“Proof” at New Century Theater

The New York smash hits the summer theater circuit

The Czech mathematician Kurt Gödel stated that just because something is true doesn’t mean you can prove it. That’s the dilemma facing the mathematician at the center of “Proof,” David Auburn’s Pulitzer and Tony-award-winning play. Catherine is a 25-year-old college dropout whose youth, gender and lack of formal training make it hard for her to be taken seriously in the rigorous arena of higher math. Well, no, not her youth-in fact, the point is made several times that all the great math minds have done their best work by their mid-20s and are all-but-washed-up before 30.

That was true of Catherine’s father, the greatest mathematical mind of his generation, who at an early age lost not only his edge, but his sanity. (And yes, there are strong echoes here of John Nash, the math genius whose schizophrenia was chronicled in “A Beautiful Mind.”) Catherine dropped out of school not because she couldn’t cut it, but because she needed to care for her father in their drafty old faculty house near the University of Chicago, where he once taught. This sacrifice has cost her a normal life, and some of her own identity. She has inherited her father’s mathematical gift, but also, possibly, his disposition to madness.

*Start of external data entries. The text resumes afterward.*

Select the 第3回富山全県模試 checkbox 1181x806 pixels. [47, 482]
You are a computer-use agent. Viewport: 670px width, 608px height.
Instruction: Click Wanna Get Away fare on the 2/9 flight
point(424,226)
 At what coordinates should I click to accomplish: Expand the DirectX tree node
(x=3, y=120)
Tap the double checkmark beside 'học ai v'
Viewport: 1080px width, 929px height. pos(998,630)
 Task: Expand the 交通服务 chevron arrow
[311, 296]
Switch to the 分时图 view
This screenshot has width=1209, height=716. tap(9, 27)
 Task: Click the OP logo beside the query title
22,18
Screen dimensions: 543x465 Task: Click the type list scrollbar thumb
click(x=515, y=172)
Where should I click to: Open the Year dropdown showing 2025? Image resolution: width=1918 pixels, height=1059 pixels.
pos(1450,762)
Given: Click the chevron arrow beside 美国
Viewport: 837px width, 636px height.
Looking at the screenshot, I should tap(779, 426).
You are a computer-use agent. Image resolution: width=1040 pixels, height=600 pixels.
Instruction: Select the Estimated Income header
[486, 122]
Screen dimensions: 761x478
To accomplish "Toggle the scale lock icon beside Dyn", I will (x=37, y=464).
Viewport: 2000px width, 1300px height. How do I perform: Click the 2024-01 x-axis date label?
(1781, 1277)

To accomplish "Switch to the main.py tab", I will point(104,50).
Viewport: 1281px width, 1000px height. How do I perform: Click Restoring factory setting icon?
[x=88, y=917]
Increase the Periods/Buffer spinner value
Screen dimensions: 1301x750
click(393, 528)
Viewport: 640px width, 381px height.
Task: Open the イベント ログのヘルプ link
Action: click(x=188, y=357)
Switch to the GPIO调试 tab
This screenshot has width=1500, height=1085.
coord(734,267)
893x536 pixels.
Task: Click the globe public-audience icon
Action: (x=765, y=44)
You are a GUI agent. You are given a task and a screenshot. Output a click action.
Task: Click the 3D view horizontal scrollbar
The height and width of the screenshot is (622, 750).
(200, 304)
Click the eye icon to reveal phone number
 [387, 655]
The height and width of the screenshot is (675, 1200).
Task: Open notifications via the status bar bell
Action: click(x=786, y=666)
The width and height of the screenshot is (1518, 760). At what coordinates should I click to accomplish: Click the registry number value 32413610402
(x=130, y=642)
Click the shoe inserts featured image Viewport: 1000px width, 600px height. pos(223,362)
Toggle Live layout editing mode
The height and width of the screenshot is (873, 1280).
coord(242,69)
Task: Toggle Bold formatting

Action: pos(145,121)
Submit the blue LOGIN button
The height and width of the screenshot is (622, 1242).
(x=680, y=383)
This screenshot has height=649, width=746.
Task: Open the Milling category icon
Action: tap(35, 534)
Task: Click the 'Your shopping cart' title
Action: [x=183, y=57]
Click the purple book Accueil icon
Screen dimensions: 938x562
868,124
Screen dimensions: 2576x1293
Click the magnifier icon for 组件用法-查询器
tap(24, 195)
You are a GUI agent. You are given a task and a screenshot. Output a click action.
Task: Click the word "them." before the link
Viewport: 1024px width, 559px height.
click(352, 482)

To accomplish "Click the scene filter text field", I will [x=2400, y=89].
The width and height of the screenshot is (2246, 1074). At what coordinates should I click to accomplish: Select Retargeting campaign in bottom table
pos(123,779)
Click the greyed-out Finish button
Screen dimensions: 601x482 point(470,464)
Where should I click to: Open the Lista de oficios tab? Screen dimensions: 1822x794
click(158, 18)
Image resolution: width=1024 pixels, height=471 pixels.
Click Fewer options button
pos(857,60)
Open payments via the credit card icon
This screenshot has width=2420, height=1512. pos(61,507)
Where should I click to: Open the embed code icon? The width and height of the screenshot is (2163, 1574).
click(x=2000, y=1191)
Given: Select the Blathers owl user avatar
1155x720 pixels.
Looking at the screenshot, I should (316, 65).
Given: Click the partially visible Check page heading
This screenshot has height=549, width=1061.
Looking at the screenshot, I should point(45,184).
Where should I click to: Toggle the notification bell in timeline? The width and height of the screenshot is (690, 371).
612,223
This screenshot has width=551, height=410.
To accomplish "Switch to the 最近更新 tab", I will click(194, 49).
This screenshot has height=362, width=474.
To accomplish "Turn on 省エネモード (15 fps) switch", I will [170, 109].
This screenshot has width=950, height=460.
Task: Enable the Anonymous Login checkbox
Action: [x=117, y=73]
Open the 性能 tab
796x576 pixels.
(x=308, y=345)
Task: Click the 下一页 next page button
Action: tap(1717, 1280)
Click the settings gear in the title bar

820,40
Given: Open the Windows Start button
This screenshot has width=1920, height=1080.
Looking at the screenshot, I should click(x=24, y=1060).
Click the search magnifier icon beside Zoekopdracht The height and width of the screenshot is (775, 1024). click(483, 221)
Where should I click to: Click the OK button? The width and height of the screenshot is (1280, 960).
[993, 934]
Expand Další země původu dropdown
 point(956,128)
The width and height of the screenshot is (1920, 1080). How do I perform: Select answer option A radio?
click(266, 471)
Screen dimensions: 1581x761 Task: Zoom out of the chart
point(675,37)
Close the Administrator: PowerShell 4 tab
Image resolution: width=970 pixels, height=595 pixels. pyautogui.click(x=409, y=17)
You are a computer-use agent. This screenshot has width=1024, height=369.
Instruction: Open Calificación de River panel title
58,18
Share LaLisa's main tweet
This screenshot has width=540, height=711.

Catherine is a woman in a man’s field, a daughter in the shadow of a great man. Is she her father’s intellectual equal, a thinker and a person in her own right? Or is she a failure, or a fraud, or delusional? That’s not her father she’s conversing with, by the way, it’s his ghost-a presence born of memory and mourning in Catherine’s imagination. He died a week ago, and Catherine’s sister has come to Chicago for the funeral. Claire is the polar opposite of her turbulent sibling-level-headed and even-tempered where Catherine is moody and willful. Claire wants Catherine to come back with her to New York, where she can keep an eye on her-and maybe get some treatment for what Claire, too, fears might be inherited, er, instability, as she tactfully puts it.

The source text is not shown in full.